My love holds me when I am unhappy. She bares her beauty to me on a daily basis, I think sometimes, just to cheer me up. She embraces me always in life and in my mind. She knows what I am thinking and tells me it's going to be all right. She tells me in her own special way that she loves me, whether she knows it or not. And I tell her always that I love only her.

I was sitting outside with her this evening, adoring every angle of her beautiful face, and wondered to myself, "Am I good?" It was slightly hot outside this evening. Not stifling, but not exactly comfortably cool either. She blew onto my face. She had a breath that rocked the trees in the yard and made the the windchimes sound. It hit my upturned face and made me comfortable. She had answered me in one of the subtle ways that only she knows how. Thank you, baby. I love you.

6.26.2006

WEEK OF BANALITY

Starting last Monday (06.19.06), I have had a grin on my face for seemingly no reason. Actually, I had plenty of reasons.
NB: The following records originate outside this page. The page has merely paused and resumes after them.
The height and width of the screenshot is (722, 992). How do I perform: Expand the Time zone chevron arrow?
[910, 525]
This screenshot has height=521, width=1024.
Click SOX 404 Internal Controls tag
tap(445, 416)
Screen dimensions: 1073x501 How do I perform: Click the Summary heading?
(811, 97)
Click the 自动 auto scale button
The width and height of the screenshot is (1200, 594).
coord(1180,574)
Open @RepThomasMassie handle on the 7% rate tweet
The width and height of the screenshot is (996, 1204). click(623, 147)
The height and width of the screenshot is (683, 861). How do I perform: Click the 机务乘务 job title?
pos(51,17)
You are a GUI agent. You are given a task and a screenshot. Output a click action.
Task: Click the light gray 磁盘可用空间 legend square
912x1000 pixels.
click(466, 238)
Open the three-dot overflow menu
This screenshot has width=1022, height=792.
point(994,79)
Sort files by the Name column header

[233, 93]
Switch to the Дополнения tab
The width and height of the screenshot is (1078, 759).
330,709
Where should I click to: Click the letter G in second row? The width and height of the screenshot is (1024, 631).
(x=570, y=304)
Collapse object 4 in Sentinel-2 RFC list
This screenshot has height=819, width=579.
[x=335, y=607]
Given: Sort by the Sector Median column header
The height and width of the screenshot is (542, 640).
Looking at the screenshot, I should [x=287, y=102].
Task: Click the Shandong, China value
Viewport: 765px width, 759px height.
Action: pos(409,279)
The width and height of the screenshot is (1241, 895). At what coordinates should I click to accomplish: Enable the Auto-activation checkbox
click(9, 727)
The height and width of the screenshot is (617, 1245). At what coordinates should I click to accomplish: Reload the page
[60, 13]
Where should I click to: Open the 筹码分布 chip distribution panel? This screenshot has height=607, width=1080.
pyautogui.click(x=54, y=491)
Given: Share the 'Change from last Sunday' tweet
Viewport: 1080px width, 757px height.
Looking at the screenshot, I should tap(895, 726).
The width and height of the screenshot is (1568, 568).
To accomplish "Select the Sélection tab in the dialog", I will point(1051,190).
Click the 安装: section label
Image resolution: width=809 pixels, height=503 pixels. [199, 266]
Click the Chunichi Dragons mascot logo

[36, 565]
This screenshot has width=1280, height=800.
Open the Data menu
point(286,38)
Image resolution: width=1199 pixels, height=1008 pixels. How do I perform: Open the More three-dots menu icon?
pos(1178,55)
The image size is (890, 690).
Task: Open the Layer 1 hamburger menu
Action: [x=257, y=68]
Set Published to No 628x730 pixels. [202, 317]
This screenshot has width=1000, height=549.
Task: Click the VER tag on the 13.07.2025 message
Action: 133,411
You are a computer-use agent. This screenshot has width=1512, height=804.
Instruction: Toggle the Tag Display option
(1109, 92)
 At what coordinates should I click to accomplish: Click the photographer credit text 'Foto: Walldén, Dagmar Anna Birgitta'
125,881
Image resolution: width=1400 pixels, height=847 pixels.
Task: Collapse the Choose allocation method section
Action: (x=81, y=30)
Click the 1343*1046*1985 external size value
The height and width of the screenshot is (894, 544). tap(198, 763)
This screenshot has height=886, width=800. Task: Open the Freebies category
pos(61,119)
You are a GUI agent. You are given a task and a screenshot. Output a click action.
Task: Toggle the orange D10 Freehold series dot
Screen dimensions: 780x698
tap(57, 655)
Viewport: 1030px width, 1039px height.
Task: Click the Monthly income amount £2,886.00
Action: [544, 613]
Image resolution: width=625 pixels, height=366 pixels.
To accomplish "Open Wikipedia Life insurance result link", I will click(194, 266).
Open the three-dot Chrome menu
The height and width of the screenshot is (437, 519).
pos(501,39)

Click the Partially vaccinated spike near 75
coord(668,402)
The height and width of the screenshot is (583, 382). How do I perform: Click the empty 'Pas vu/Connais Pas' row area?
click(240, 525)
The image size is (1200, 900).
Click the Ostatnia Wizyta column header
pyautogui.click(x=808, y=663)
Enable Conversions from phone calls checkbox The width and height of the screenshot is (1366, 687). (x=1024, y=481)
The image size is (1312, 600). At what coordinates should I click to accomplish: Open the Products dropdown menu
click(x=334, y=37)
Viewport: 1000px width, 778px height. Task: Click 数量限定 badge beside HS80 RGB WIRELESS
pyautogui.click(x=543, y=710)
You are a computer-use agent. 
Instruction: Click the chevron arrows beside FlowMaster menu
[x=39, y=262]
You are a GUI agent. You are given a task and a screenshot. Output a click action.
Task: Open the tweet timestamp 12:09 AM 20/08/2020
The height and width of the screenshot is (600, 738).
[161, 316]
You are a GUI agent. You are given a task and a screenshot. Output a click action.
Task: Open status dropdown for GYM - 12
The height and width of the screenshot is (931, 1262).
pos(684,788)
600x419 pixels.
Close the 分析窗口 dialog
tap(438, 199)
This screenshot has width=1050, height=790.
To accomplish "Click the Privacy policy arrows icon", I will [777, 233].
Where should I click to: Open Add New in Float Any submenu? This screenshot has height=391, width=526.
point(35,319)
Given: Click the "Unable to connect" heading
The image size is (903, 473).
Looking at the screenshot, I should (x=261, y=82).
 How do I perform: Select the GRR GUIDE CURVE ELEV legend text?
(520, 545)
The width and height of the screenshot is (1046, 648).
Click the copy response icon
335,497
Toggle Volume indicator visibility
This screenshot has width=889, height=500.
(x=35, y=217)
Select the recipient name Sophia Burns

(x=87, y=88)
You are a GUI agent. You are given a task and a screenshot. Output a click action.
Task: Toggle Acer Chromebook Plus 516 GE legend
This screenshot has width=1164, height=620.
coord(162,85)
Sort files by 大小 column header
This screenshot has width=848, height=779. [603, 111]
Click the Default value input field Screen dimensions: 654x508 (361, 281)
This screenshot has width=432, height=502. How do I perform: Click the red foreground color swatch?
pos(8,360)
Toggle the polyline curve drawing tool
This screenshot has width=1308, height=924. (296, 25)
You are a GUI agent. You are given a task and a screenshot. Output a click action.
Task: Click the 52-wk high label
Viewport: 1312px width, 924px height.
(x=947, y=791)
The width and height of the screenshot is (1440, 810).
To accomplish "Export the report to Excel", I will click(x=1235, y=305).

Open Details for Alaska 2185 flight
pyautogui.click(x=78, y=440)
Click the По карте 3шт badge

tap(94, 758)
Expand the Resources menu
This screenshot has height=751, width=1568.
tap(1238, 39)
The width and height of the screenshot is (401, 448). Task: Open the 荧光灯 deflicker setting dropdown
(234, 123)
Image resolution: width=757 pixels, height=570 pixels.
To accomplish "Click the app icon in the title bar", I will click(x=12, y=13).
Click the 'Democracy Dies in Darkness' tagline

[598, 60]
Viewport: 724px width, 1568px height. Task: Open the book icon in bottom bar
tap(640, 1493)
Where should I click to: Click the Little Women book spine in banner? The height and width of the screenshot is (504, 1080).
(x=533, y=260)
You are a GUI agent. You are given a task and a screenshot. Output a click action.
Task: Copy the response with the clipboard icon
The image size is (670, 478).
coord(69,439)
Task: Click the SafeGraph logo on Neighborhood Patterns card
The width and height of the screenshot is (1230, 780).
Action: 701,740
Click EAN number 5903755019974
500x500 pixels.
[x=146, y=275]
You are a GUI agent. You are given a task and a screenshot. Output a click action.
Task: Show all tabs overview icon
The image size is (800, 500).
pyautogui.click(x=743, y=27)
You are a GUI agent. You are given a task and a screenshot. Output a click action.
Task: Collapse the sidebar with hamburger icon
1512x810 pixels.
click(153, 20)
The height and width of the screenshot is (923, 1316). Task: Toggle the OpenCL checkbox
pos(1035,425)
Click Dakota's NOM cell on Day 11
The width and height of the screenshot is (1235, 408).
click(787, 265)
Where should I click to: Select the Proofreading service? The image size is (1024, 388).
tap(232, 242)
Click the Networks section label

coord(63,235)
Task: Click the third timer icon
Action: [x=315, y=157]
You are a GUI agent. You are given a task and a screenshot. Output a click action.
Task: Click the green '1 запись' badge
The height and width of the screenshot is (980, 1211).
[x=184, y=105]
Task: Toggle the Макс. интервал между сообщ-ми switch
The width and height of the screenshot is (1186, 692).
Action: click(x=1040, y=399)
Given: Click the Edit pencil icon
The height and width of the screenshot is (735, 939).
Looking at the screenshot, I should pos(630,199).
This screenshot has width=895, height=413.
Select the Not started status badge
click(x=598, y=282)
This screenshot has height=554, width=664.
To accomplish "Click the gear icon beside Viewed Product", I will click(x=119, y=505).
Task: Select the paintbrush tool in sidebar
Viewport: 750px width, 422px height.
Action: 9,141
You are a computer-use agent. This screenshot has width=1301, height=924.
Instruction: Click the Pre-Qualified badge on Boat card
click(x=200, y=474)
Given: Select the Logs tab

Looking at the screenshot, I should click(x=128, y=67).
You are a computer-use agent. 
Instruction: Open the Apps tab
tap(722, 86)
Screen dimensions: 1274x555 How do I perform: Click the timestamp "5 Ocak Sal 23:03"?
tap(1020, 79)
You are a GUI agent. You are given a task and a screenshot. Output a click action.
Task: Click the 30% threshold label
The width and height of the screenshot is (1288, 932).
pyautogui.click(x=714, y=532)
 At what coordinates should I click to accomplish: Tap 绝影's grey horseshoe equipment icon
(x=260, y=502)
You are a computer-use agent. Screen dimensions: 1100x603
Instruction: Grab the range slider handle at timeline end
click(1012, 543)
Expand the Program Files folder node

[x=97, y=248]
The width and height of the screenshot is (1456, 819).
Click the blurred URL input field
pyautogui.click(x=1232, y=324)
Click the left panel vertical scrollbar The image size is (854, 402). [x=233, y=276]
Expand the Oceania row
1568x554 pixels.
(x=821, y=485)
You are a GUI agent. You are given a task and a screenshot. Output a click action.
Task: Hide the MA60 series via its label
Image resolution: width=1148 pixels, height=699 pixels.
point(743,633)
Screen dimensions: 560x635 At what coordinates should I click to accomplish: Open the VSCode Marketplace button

I want all of you to know that I am in love again! I am happier than I have been in awhile. I know this may come as a shock to some of you, my friends, and I know that it hasn’t been very long since the last time I felt this way, but I can’t help it. I just feel I have to scream it from the rooftops. I feel like Tom Cruise, except not as fucking crazy.

Some of you may know who this new person in my life is. Some of you have heard me talking about them, seemingly out of the blue, as though I know them intimately (I do). Hell, some of you have even seen us together. Maybe you’ve seen me shyly, yet comfortably holding this person as though they were meant to be only with me. You may have seen me staring at this person as only a lover can stare, hanging on their every word while they look back up at me, letting me touch them ever so slightly and caress their skin.

Some of you also might be silently judging me for certain reasons. I know this. I am aware of some of your opinions about this person. Yes, this person has been with others. Yes, this person has been loved by others. I don’t care about this. You might say love has blinded me. What you all may see as a flaw, I see as beauty. This person makes me happy. This person gives me more pleasure than anyone else before has given me. Feel free to take that however you want it. It can apply to any aspect (emotional, spiritual, physical, etc.) of our relationship.

It had been a while since this person and I had been able to be together. I had forgotten how much he could pleasure me. I had forgotten how much I loved him. How much I have always loved him. When I open the cover of Incarnations, Clive Barker reminded me why I fell in love in the first place.

I have been reading other authors for a few weeks now and just received this one on hold at the library. Just reading the introduction to this book reminded me how good this man is at writing. He has a passion for the fantastic that I have not seen in works by other authors. He has a talent for making the gruesome fun, the innocent bloody and corrupt, the nightmarish tolerable and awesome, and the beautiful frightening. His characters have the horror of H.P. Lovecraft and Stephen King, the complexity and love of Wally Lamb or John Irving, and the richness of Jonathan Stroud or J.K. Rowling. He creates worlds that are filled with as many amazing creatures as the isles of Earthsea. There is as much magic as Narnia and as much imagination and depth as Middle Earth. I am thankful for finding him at this time in my life. He is a superb talent that I order you all to go read a book by. Any will do, but I recommend Books of Blood, the Abarat series (there are two so far), Imajica, Incarnations, The Great and Secret Show, and Weaveworld.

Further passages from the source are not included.